Task 1 -
Please rewrite the psychotherapy text from "My academic training" up to and including "and/or for worse.", replacing "self-awareness" with "self-understanding".
Task 2 -
Decide whether each statement agrees with the psychotherapy text below, answering yes or no and quoting the deciding words: (a) The writer's academic training is in the psychodynamic tradition. (b) The text ranks specific modalities as more important than the therapeutic relationship. (c) A session or two with clients is usually devoted to mapping out the family of origin.
Task 3 -
According to the quotation in the psychotherapy text below, why do romantic relationships tend to bring up a lot?

Excerpted text -
=== Begin Enclosure ===

The therapeutic relationship between a psychotherapist and a client is regarded as the most essential factor that determines positive therapeutic outcomes, even ranking more importantly than specific modalities or academic training. In my practice, I take care to creating a safe and supportive environment wherein clients feel truly seen and heard as their experiences and emotions are validated and explored. My approach recognises that many of us have missed out on authentic connection and emotional attunement in our lives, and that a positive therapeutic relationship can become a powerful tool for healing and growth.
My academic training in the psychodynamic tradition sits happily alongside my interest in Jungian concepts. At the heart of each is the goal of self-awareness and an exploration of how our unconscious mind might be influencing our emotions. Psychodynamic therapy stems from the idea that our past experiences and early relationships shape our unconscious beliefs and patterns of behaviour and that these patterns often continue to effect us in the present moment and beyond, for better and/or for worse.
Given our primary family is the template which informs our understanding about life and love and relationships, in my work with clients we usually devote a session or two to mapping out the family of origin.
“Romantic relationships tend to bring up a lot, because they’re the closest in terms of intensity and dependence to early childhood experiences. The whole system gets kind of reactivated as you rework certain things that were frozen in time. For a shut-down, traumatized person, that can be pretty scary. So I try to convince people to let go of their fear.” Orna Guralnik.

=== End Enclosure ===

Supplied material -

=== Begin Enclosure ===

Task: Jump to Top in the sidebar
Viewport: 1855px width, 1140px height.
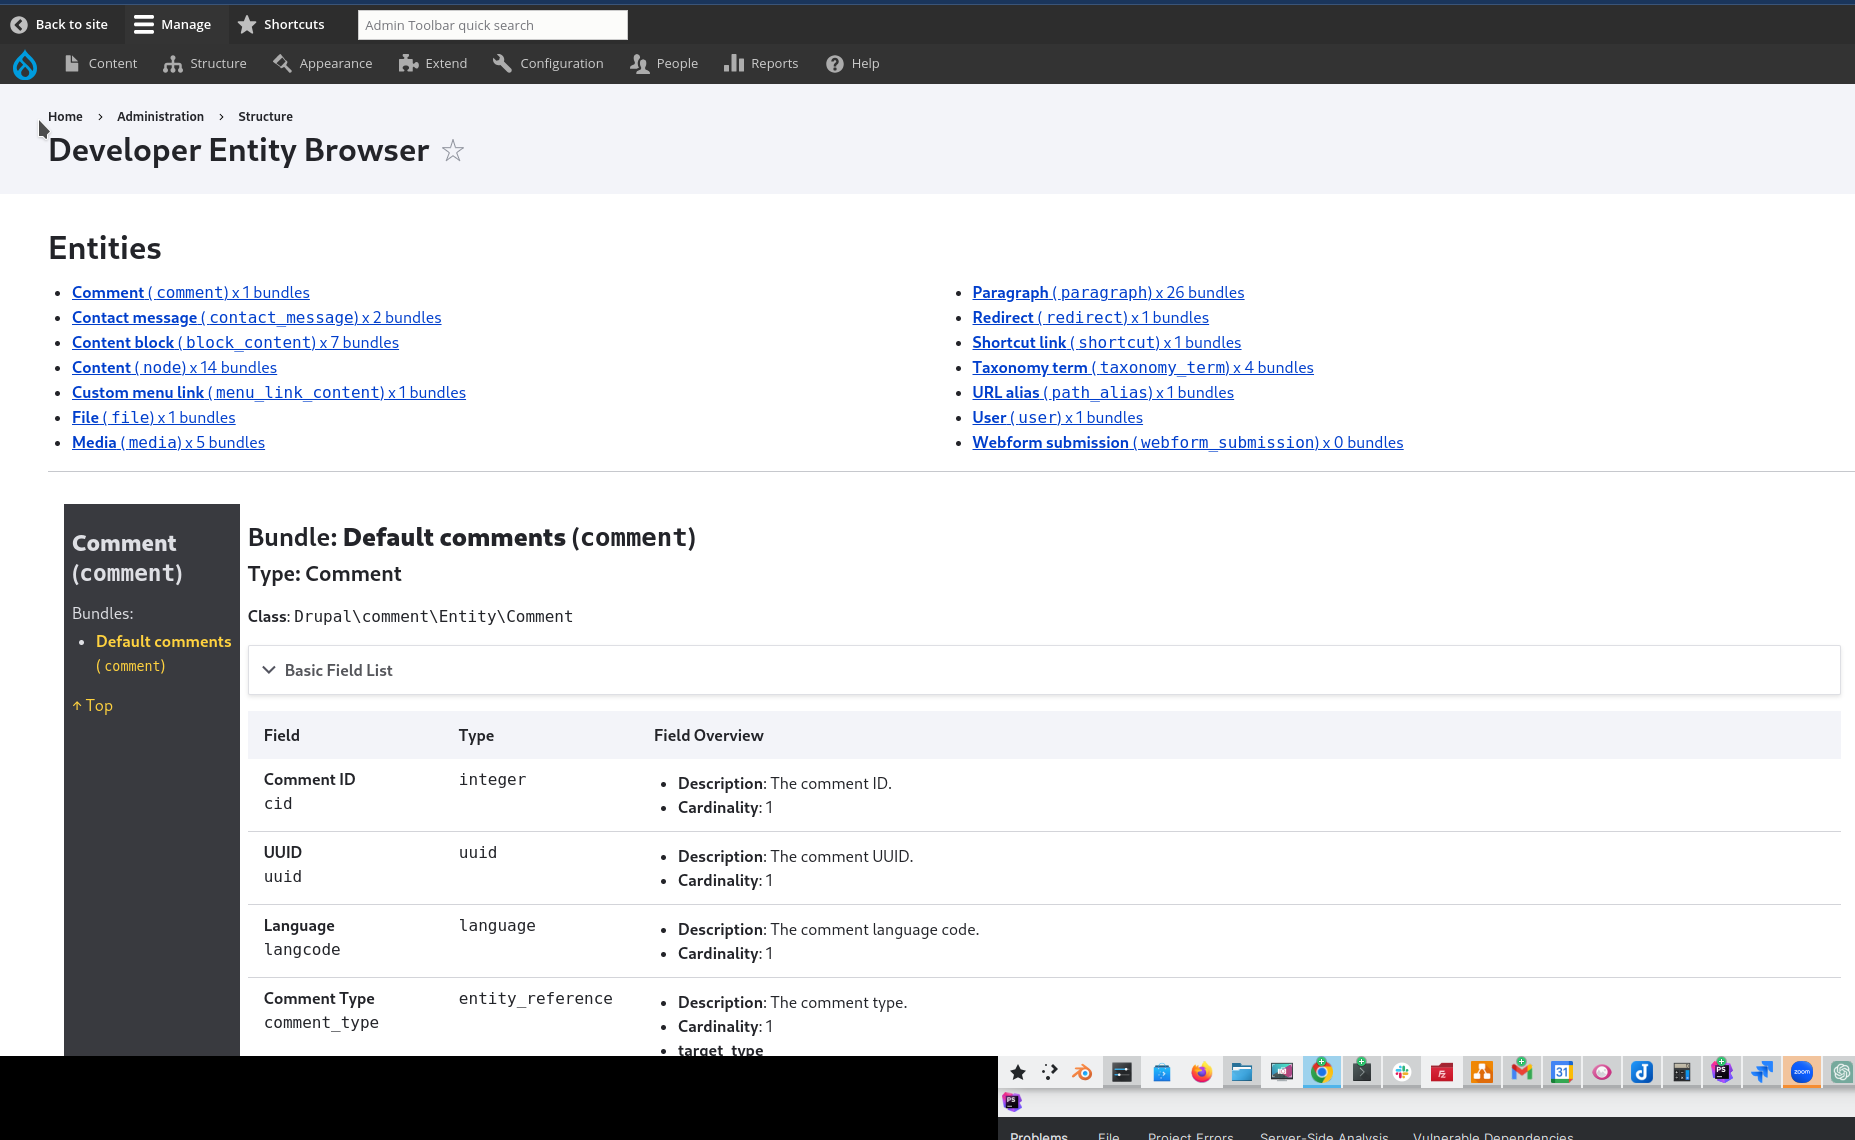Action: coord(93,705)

=== End Enclosure ===

Worked solution 1 -
My academic training in the psychodynamic tradition sits happily alongside my interest in Jungian concepts. At the heart of each is the goal of self-understanding and an exploration of how our unconscious mind might be influencing our emotions. Psychodynamic therapy stems from the idea that our past experiences and early relationships shape our unconscious beliefs and patterns of behaviour and that these patterns often continue to effect us in the present moment and beyond, for better and/or for worse.

Worked solution 2 -
(a) Yes: "My academic training in the psychodynamic tradition sits happily alongside my interest in Jungian concepts."
(b) No: "even ranking more importantly than specific modalities or academic training."
(c) Yes: "we usually devote a session or two to mapping out the family of origin."

Worked solution 3 -
Because they're the closest in terms of intensity and dependence to early childhood experiences.